There have been lawsuits from Florida, Connecticut, Washington, and federal RICO cases that have all been dismissed pretty early on because what Valve is doing is legal.
You could argue whether or not they SHOULD be legal, and whether these governments should go through their (hopefully) democratic processes to pass laws to that effect, but so far the courts have ruled in favor of Valve. And I am skeptical any such law would be passed democratically, because… People like loot boxes.
Worth reemphasizing that while Valve’s relatively generous trading support makes it easier to sell items, this also isn’t remotely unique to Valve. For a less malicious example, look at every RPG ever, where people have 3rd party sites to buy/sell gold and items. I don’t play enough RPGs to have a specific example, but I have no doubt that something similar exists for MMORPGs that include lootboxes. This also extends to other games too. For example, from my understanding, my War Thunder account is worth about $2000 if I decide to sell it, because I have so many rare items that are now only accessible via loot boxes.
The problem isn’t unique to Valve. They’re just one player in a very, very large market. If this is something people actually care about, we need to crack down on all of it. As it stands, even the current, very clearly illegal practices are ignored.
It’s not just the random chance; it’s the fact you need to pay every time you pull the handle like a slot machine.
imagine if each time, to kill the boss, you had to pay $1.
You pay $1, watch your avatar hit the boss once, and it immediatly explodes into a shower of common, uncommon, and mayber a rare… Drat, no epics.
Better throw another $1 in… and another $1.
$25 in, you get a rare! great, you can throw that on the AH for $20 worth of currency… so you better ‘reinvest’…
I quit playing games with loot boxes. Having said that my experience and valve with loot boxes were they were cosmetic only. I may be wrong about that.
Them being cosmetics doesn’t change anything. People want cosmetics, they made a gambling system to get them, easy-as.
Cosmetic or not, they are still mechanically the same as a slot machine.
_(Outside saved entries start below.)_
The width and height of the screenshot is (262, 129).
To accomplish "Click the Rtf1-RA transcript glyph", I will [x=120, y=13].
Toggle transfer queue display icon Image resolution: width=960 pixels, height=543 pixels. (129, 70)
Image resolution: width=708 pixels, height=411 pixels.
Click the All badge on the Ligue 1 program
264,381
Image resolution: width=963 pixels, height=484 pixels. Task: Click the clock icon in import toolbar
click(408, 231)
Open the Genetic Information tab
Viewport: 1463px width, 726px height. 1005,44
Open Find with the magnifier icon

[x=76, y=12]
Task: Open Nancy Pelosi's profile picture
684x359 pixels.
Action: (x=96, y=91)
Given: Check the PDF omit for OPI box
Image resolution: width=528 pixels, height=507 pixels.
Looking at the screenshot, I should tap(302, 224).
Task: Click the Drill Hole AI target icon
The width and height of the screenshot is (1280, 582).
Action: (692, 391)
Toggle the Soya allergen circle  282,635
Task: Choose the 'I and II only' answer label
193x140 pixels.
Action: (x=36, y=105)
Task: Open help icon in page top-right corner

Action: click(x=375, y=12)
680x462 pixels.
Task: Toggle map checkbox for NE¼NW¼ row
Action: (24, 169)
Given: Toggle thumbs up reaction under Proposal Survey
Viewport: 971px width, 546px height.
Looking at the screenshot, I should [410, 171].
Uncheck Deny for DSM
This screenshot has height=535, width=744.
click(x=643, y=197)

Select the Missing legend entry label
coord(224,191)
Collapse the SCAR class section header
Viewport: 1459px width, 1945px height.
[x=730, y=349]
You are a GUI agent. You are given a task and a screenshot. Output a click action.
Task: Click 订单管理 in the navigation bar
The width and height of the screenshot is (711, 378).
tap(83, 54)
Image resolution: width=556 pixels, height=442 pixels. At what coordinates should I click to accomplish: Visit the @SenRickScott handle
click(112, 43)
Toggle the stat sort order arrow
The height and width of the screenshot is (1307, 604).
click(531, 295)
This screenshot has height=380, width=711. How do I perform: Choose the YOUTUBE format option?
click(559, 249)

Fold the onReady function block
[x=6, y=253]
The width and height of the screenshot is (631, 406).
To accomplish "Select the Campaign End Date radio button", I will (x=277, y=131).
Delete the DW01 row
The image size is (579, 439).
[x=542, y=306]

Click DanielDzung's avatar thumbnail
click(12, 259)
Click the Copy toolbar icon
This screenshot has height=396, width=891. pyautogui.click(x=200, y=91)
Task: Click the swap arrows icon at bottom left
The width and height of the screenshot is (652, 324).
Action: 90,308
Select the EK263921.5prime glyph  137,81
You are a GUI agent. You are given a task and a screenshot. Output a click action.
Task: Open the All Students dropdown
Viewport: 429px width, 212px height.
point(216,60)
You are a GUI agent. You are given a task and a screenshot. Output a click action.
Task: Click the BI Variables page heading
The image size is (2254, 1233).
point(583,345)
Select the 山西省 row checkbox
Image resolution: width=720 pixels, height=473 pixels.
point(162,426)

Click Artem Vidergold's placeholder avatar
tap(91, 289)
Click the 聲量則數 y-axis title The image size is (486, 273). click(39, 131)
Not mechanically the same at all. The reason they can skirt by and have not been considered ‘gambling’ is largely due to the fact that you always win something, even if the player to player market dictates that item as worthless.
A slot machine literally just takes your money and you are left with nothing but having pushed a button for the pretty lights and fun noises.
What do you think video game cosmetics are if not pretty lights and fun noises?
I mean, fair, but it’s a digital item that you get to keep.
Not same lol, trust me, not even close…
Maybe not to you, but you don’t speak for all of humanity.
And you do. God damn people are stupid comparing tramadol to heroine
I never claimed to speak for all of humanity.
It may be problematic but I see it as less problematic than non-cosmetic items like Magic card packs
It’s content you unlock by gambling with real money. Doesn’t matter what the content is.
They are only cosmetic, but absolutely still gambling. That said, the design and use of the market and operations did mean it was far easier to avoid and far cheaper. For example, you could get basically a full loadout of skins, without ever opening a lootbox, for far less. Doesn’t change the fact that the lootboxes in CS (and everything else) need to be regulated though.
So in what law or lawsuit is a lootbox specifically counted as a form of gambling?
Lotta billionaire sucking in this thread. Just because you like his platform doesn’t make GabeN a good person.
Everyone say it: There’s no such thing as an ethical billionaire.
I am honestly a little bit in shock how people are willing to do volunteer PR for Valve.
They are an American technology, they can’t escape the culture of corruption and criminality that dominates their region.